--- Extrait ---
L'Europe affiche actuellement un bilan de vaccination inférieur à celui notamment du Royaume-Uni, et de nombreuses voix s'élèvent pour dénoncer les retards des livraisons des doses. Certains n'hésitent pas à parler de pénurie, tandis qu'en France le gouvernement se veut confiant et assure que tous les adultes qui le souhaitent seront vaccinés contre la Covid d'ici la fin de l'été 2021. Bientôt, quatre entreprises basées sur le sol français vont pouvoir produire des vaccins. Mais à entendre l'économiste Nathalie Coutinet, il serait possible d'aller plus vite. Comment ? L'auteure du livre Économie du médicament, explique qu'avec "une licence obligatoire, la France ou l'Europe pourraient avoir la possibilité de produire un vaccin et donc de réduire le problème de pénurie qui, aujourd'hui, est vraiment le problème numéro un."

"Ce mécanisme est prévu et les firmes doivent s'y soustraire"

Le dispositif de "licence obligatoire" est un mécanisme de l'Organisation mondiale du commerce, rappelle Nathalie Coutinet. "Il permet à un pays, pour des raisons de santé publique, de demander l'autorisation à un laboratoire pharmaceutique qui détient un brevet sur un médicament ou un vaccin, de produire ou de faire produire ce vaccin sans l'autorisation de la firme", explique-t-elle. Car aujourd'hui, lorsqu'une firme détient le brevet d'un médicament ou d'un vaccin, elle est la seule à pouvoir les produire. 

Plusieurs pays, comme l'Inde et l'Afrique du Sud, plaident donc pour une dérogation aux droits de propriété intellectuelle. Mais encore faut-il obliger les firmes à céder leur brevet. Sur le papier, c'est possible : la procédure de licence obligatoire existe dans le droit national de nombreux pays - dont la France - et à l'international dans les accords Adpic. "Ce mécanisme est prévu et les firmes doivent s'y soustraire", résume Nathalie Coutinet. Mais dans les faits... c'est une autre affaire. "En général, il faut avouer qu'elles n'aiment pas beaucoup le faire", reconnaît l'économiste.

"De gros laboratoires pharmaceutiques constituent des lobbies politiques extrêmement puissants"

Surtout qu'à la table de l'OMC, "la demande des pays du Sud et de nombreux scientifiques a été refusée par des pays riches", souligne Nathalie Coutinet. "Donc je pense que les gouvernements ne souhaitent pas trop mobiliser ce dispositif parce que les firmes pharmaceutiques ne l'aiment pas et que dans tous les pays riches, il y a des gros laboratoires pharmaceutiques qui constituent des lobbies politiques extrêmement puissants. C'est sans doute un des freins."

"Aujourd'hui, il n'y a que Pfizer, Moderna et AstraZeneca qui peuvent sous-traiter"

Sans cette option d'une licence obligatoire, il faudrait augmenter les capacités de production, et donc construire de nouveaux sites ou sous-traiter. "Il n'y a que Pfizer, Moderna et AstraZeneca qui peuvent aujourd'hui soit sous-traiter, soit construire des sites de production", explique Nathalie Coutinet. "Ils sont enclins à le faire, mais ça met beaucoup de temps; malheureusement", déplore-t-elle

"L'ARN messager, c'est aussi une technique particulière, tout le monde ne peut pas le produire", conclut l'économiste, qui espère que le vaccin AstraZeneca, qui est plus traditionnel, "soit produit en plus grand nombre."
--- Lignes de données ---
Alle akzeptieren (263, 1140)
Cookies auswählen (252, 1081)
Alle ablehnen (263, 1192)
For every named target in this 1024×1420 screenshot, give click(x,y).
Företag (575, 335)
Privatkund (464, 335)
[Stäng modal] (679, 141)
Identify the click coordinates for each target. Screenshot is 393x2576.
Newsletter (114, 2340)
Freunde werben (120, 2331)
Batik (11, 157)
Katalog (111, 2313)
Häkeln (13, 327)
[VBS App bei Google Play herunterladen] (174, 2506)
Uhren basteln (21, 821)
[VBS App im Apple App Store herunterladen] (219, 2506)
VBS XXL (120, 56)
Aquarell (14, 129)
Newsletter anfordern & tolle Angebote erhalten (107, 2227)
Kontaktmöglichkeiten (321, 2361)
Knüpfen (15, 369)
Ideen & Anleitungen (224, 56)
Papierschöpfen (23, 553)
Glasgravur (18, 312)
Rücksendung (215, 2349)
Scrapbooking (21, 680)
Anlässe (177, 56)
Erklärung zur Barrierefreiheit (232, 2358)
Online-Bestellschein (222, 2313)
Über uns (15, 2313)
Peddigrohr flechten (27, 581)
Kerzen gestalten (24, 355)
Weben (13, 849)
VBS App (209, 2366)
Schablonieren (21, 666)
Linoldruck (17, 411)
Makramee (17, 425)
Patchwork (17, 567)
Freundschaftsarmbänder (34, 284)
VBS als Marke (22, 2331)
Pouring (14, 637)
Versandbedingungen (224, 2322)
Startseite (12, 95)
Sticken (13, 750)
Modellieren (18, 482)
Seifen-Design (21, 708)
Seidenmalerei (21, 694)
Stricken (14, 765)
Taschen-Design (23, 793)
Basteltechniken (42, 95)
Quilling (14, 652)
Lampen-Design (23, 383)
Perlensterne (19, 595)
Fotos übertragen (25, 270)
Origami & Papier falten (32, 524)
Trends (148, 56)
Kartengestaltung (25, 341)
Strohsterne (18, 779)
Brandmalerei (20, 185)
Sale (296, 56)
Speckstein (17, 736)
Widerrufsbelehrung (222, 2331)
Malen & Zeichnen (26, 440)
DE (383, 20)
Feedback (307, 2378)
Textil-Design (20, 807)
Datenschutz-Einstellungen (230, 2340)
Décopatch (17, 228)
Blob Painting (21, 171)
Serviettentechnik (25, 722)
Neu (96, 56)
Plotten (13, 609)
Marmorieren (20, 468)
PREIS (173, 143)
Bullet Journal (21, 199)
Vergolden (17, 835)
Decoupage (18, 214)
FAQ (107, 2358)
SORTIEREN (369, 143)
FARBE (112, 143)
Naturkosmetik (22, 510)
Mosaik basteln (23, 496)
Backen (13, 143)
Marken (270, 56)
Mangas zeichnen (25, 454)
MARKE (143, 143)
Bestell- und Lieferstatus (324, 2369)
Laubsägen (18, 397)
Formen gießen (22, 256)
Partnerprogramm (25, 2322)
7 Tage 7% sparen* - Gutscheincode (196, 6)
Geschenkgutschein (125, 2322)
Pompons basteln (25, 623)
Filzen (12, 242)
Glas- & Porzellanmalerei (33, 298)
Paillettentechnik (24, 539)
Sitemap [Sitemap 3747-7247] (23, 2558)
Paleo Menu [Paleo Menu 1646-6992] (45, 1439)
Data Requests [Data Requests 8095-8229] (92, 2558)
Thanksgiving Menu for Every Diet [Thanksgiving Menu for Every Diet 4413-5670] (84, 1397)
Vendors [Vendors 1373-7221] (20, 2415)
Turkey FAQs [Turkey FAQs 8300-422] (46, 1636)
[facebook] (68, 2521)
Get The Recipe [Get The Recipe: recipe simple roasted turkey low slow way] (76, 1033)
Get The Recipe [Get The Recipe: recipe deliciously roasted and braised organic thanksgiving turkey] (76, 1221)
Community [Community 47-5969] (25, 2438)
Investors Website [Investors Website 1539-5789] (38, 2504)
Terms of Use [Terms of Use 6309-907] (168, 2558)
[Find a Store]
---
**Activité 1:**
Recopiez à l'identique le passage de l'extrait sur la licence obligatoire qui commence par « Le dispositif de » et se termine par « pouvoir les produire. ».
**Activité 2:**
Pour chacune des affirmations suivantes, dites si l'extrait sur la licence obligatoire la confirme (oui ou non) et citez les mots de l'extrait qui tranchent. (a) Selon Nathalie Coutinet, seuls Pfizer, Moderna et AstraZeneca peuvent aujourd'hui sous-traiter ou construire des sites de production. (b) À l'OMC, la demande des pays du Sud a été acceptée par les pays riches. (c) La procédure de licence obligatoire n'existe pas dans le droit français.
Seul l'extrait sert de source pour ce travail, sans tenir compte des lignes.

**Solution 1:**
Le dispositif de "licence obligatoire" est un mécanisme de l'Organisation mondiale du commerce, rappelle Nathalie Coutinet. "Il permet à un pays, pour des raisons de santé publique, de demander l'autorisation à un laboratoire pharmaceutique qui détient un brevet sur un médicament ou un vaccin, de produire ou de faire produire ce vaccin sans l'autorisation de la firme", explique-t-elle. Car aujourd'hui, lorsqu'une firme détient le brevet d'un médicament ou d'un vaccin, elle est la seule à pouvoir les produire.

**Solution 2:**
(a) Oui : « Il n'y a que Pfizer, Moderna et AstraZeneca qui peuvent aujourd'hui soit sous-traiter, soit construire des sites de production ».
(b) Non : « la demande des pays du Sud et de nombreux scientifiques a été refusée par des pays riches ».
(c) Non : « la procédure de licence obligatoire existe dans le droit national de nombreux pays - dont la France - ».